Un fils posthume devait succéder à Geoffroi. Les Bretons l'appelèrent Arthur (1187), d'un nom légendaire, auquel se rattachaient les espérances des peuples celtiques. En attendant sa majorité, la mère du jeune duc, Constance, prit le gouvernement. Elle commit l'imprudence de se remarier avec un gentilhomme anglais, petit-fils d'un bâtard royal, ce qui mettait la Bretagne sous la dépendance directe de l'Angleterre. Peu de temps après survint la mort de Henri II, dont le fils Richard partit pour la croisade, avec le roi de France; les Bretons se révoltèrent contre le mari de leur duchesse et le chassèrent du pays : Constance régna seule, en son propre nom, pendant sept ans.

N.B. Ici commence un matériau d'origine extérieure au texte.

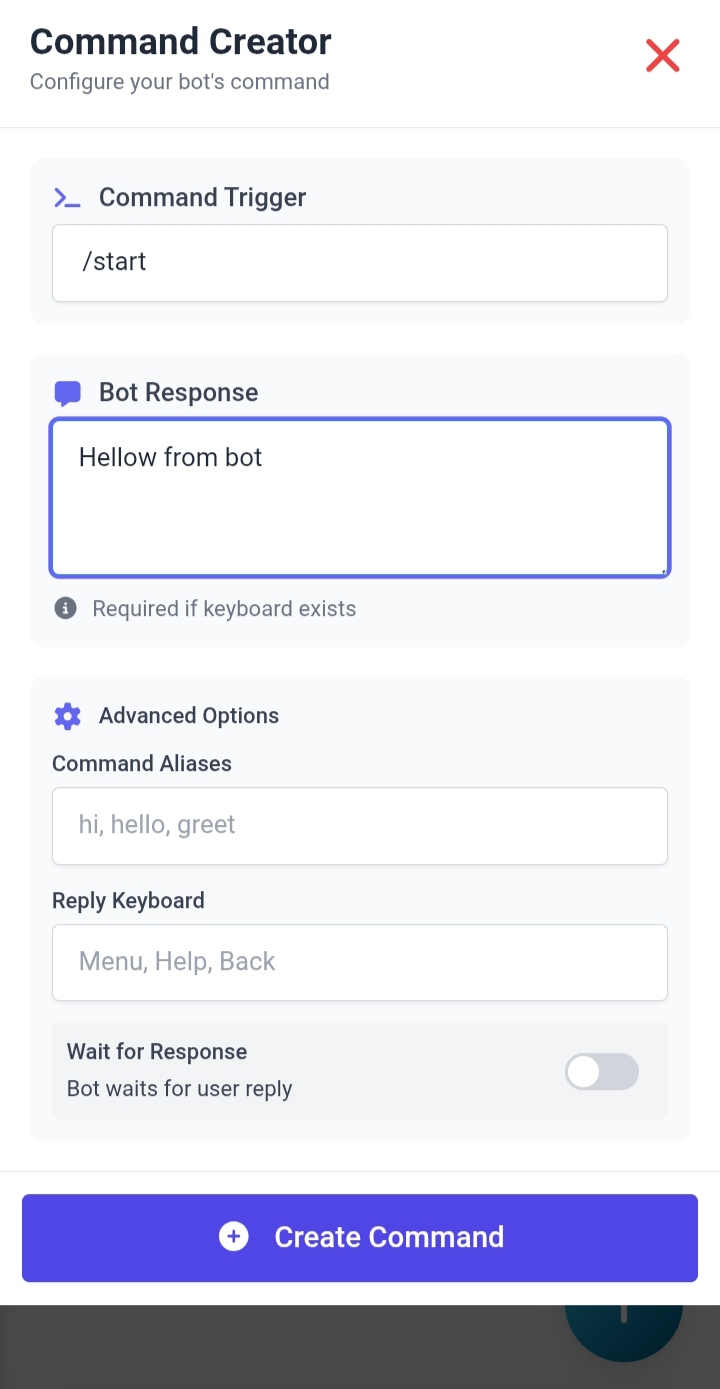Click into the Bot Response text area
The height and width of the screenshot is (1389, 720).
click(360, 498)
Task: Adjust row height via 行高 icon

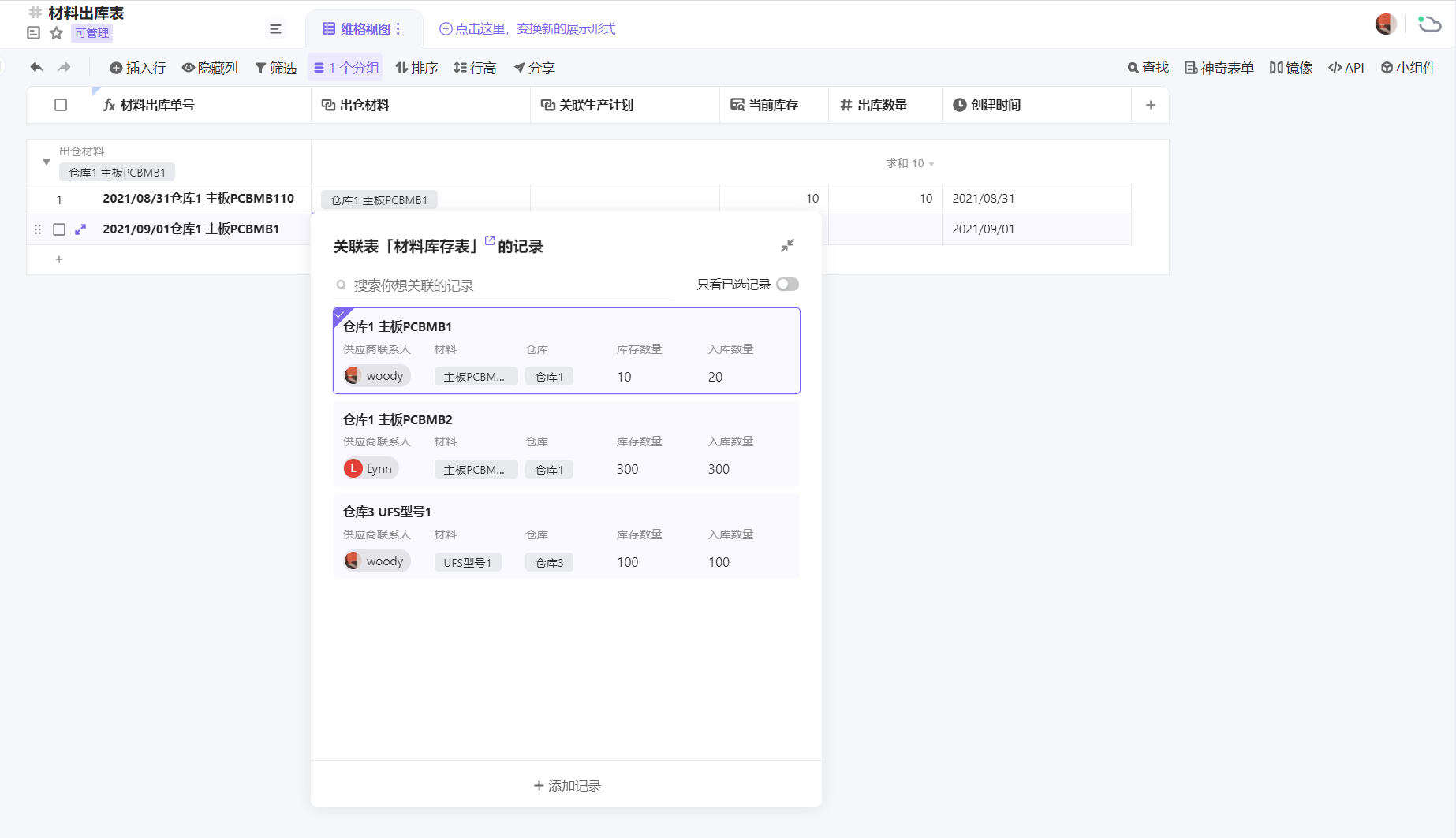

A son retour en Angleterre, Richard vit d'un mauvais oeil que la Bretagne avait reconquis une certaine indépendance; il attira la duchesse à une entrevue et il l'emmena prisonnière. Aux réclamations de la noblesse bretonne, il répondit par une descente en Bretagne, qui fut saccagée : les Anglais allèrent jusqu'à livrer aux flammes la population dans les maisons ou elle s'était enfermée et dans les forêts où elle s'était réfugiée. La petite armée des Bretons rejoignit les troupes anglaises près de Carhaix et leur fit éprouver une sérieuse défaite. Mais ne trouvant pas le jeune duc en sûreté dans son château de Brest, tes seigneurs le confièrent an roi de France; puis, sans prince, sans gouvernement, sans moyens de soutenir une longue guerre, ils se décidèrent à négocier : Constance et son fils rentrèrent dans leurs Etats (1198). L'année suivante, la mort de Richard rouvrait l'ère des aventures.

Dans un testament qui datait de la croisade, Richard Coeur-de-Lion instituait son neveu Arthur pour son successeur au trône d'Angleterre. Richard ne laissa pas d'enfants. Son frère, Jean-sans-Terre, au mépris des droits et surtout de la jeunesse d'Arthur, âgé seulement de douze ans, se fit proclamer roi d'Angleterre par les grands du royaume; les provinces du continent se déclarèrent pour Arthur. Le roi de France, heureux de trouver l'occasion d'affaiblir un vassal trop puissant, encourageait les prétentions du jeune duc de Bretagne, et il vint jusqu'au Mans recevoir son hommage. Pendant que Jean sans Terre, à la tête d'une armée composée d'Anglais, de Normands et de mercenaires brabançons, s'emparait du Mans et d'Angers, le roi Philippe aidait les Bretons à prendre seulement quelques châteaux : la faiblesse de ce secours s'explique par les difficultés qui retenaient le roi de France d'un autre côté; il avait avec Rome les plus graves embarras au sujet d'un divorce et d'un second mariage, et il était sous la menace des foudres de l'Eglise.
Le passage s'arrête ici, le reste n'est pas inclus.